The Sierras de Córdoba is one of the most important holiday centers of Argentina. Three million tourists visit the Sierras annually. The most important tourist destinations are Villa Carlos Paz, Cosquín, La Falda, Alta Gracia, and Villa General Belgrano amongst others.

In addition to resorts and wineries, the mountains are a popular destination for trekking and hiking, with trails that range from short walks to multi-day routes across the Sierras Grandes. Some of the mountain ranges, like Los Gigantes are also common destinations for rock climbing, offering various mountain refuges for climbers and hikers.
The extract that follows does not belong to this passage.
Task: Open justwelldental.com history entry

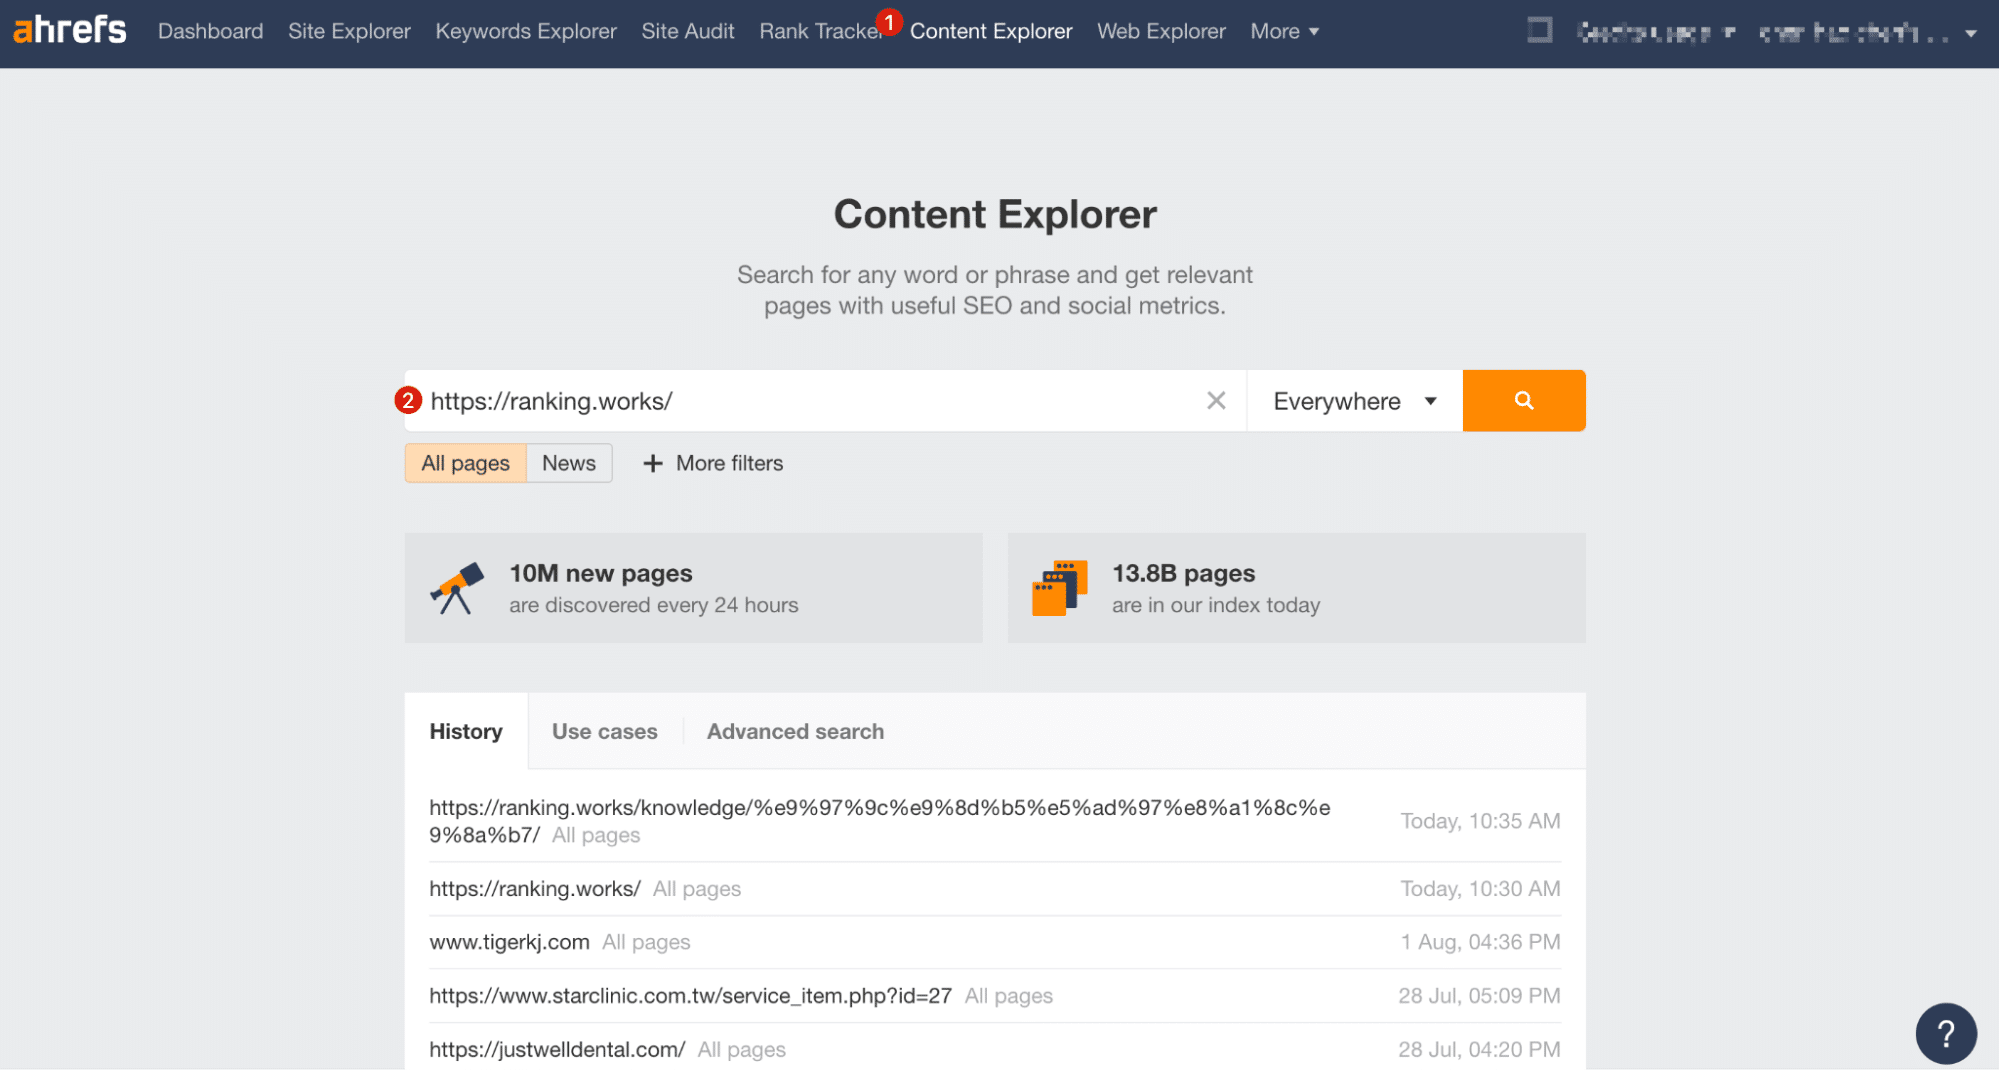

The region is also one of the few places outside the Andes where wild Andean condors can be observed, particularly within Quebrada del Condorito National Park.

==Wineries==
Two areas were large producers of wine in the past: Colonia Caroya in the north, and Villa Dolores in the west. These areas traditionally focused on cheaper, sweet wines for domestic consumption.
In recent years, sophisticated wine-making has begun taking place, both in these 'traditional' locations, as well as in exciting terroirs in the eastern side of the mountains, around Villa General Belgrano and La Cumbrecita. The area has a cooler climate, with some (light) snowfall in the winter, and a number of boutique wineries have experimented with different grape types and techniques, sometimes with exceptional results (Familia Navarro Torre recently was awarded a gold medal in the Vinandino competition with a Cabernet-Malbec from 2009). The region is otherwise known for its craft beers because of the large German Argentine community established there.